Saved entries
----

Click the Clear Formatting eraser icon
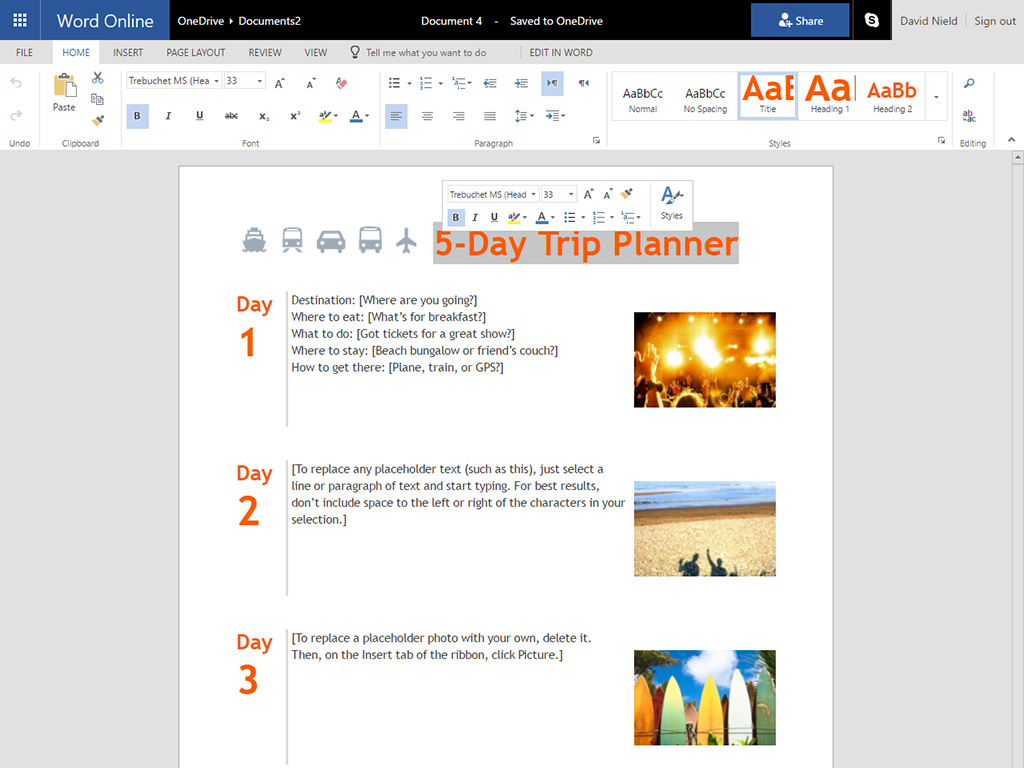340,83
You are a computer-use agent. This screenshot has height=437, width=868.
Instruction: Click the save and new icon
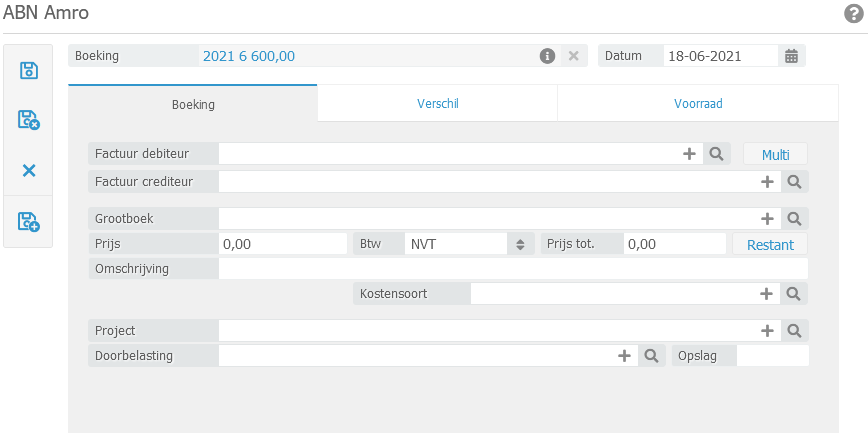pyautogui.click(x=29, y=222)
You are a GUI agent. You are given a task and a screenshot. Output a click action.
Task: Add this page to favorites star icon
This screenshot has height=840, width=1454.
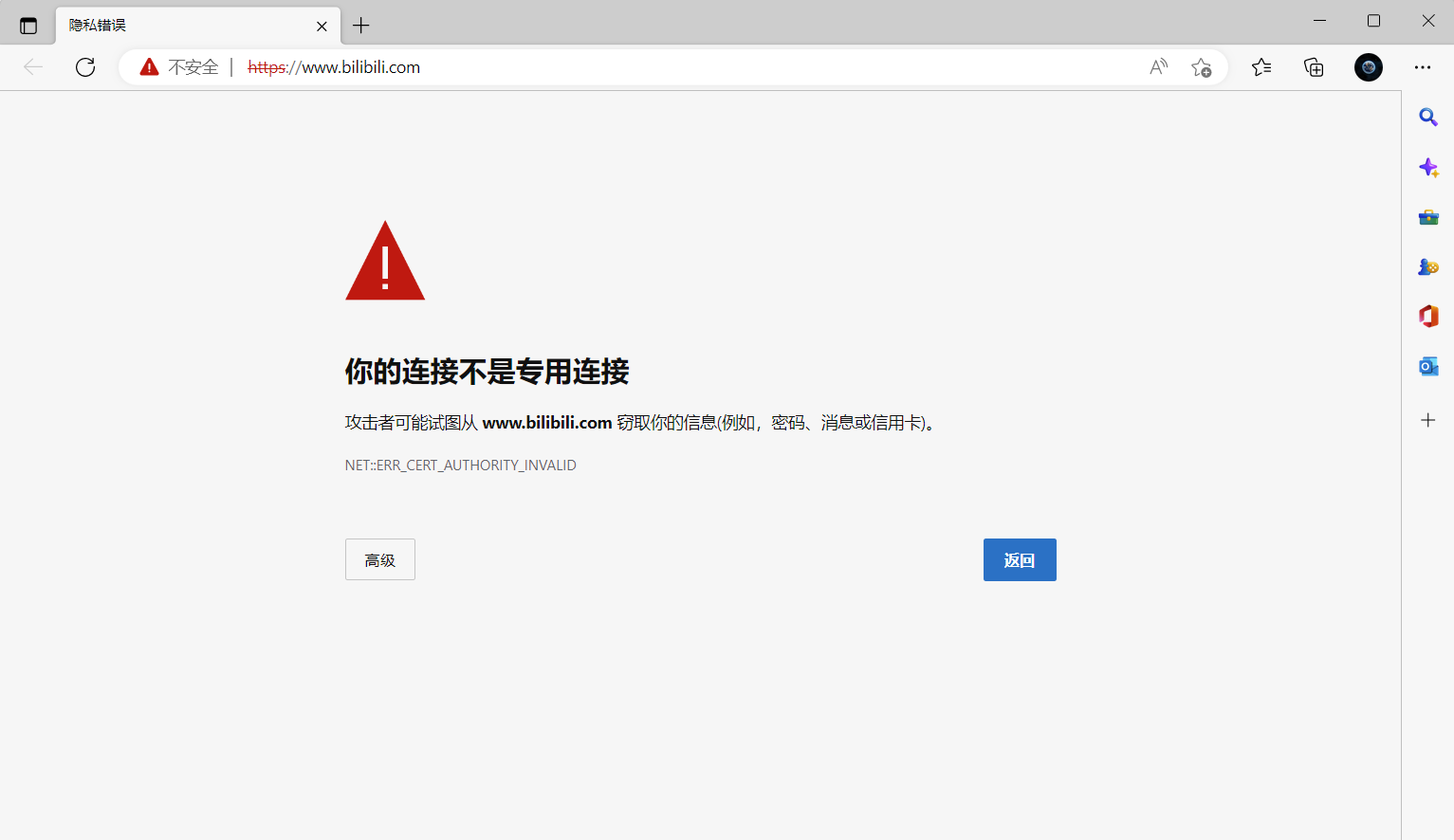[1201, 67]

----

Should a picture appear among the entries, skip it and copy the rest exactly.

Click the Clear Formatting eraser icon
340,83
You are a computer-use agent. This screenshot has height=437, width=868.
Instruction: Click the save and new icon
pyautogui.click(x=29, y=222)
You are a GUI agent. You are given a task and a screenshot. Output a click action.
Task: Add this page to favorites star icon
This screenshot has height=840, width=1454.
[1201, 67]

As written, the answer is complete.